◆ What the task requires: Rewrite the items below with "screenshot" changed to "screen capture" and everything else kept the same. Omit the pictures from your version.

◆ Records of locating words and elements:
::::

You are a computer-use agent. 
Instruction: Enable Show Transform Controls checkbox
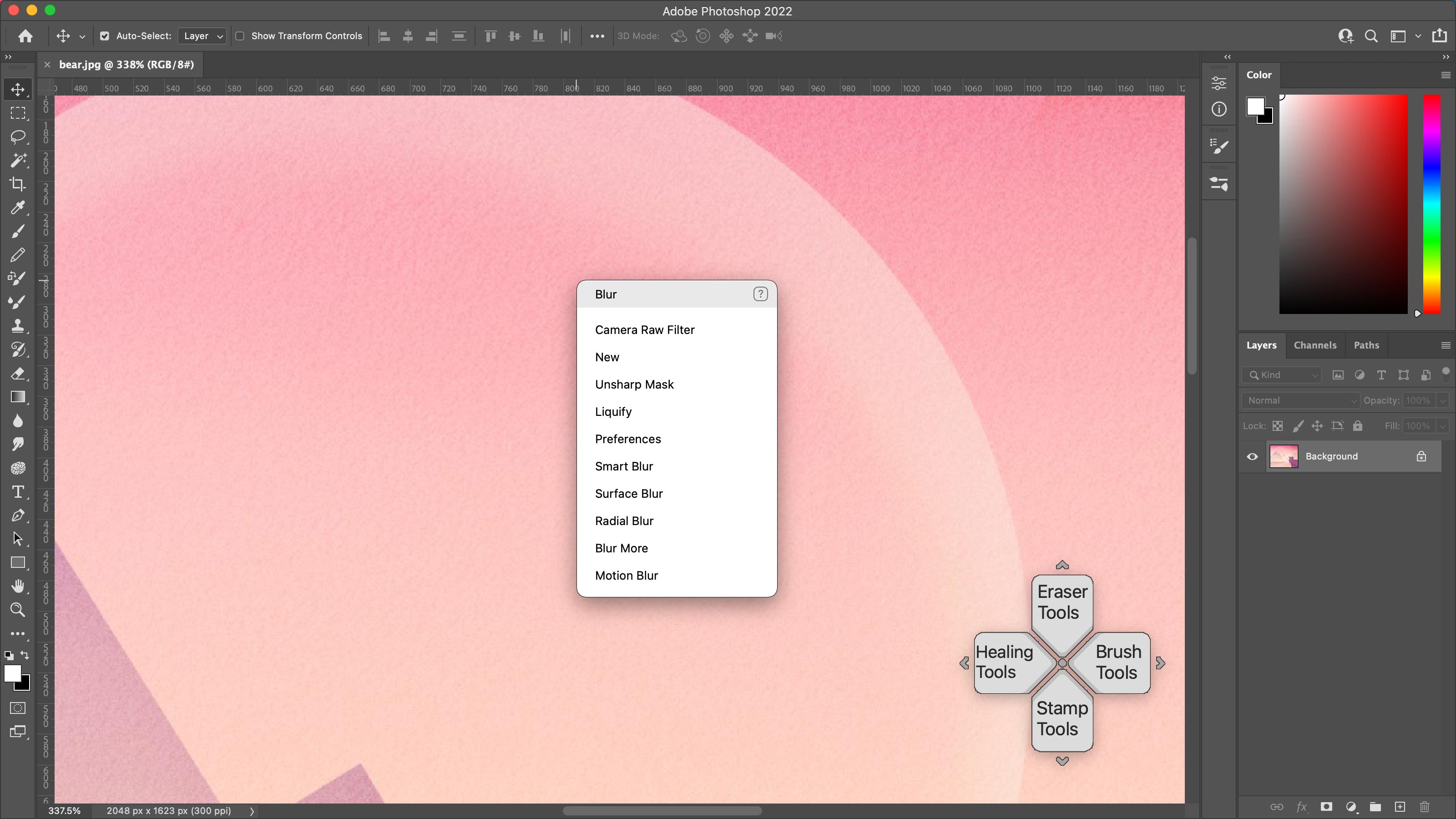pyautogui.click(x=240, y=36)
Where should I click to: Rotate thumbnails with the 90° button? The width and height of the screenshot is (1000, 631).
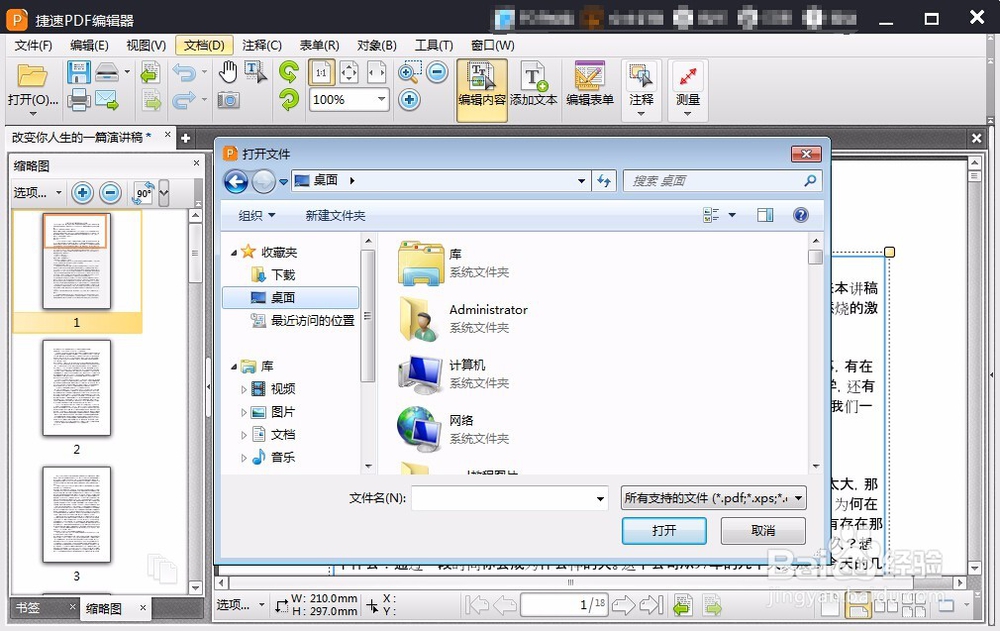click(x=143, y=192)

::::

◆ Response for this exercise:
You are a computer-use agent. 
Instruction: Enable Show Transform Controls checkbox
pyautogui.click(x=240, y=36)
Where should I click to: Rotate thumbnails with the 90° button? The width and height of the screen capture is (1000, 631).
click(x=143, y=192)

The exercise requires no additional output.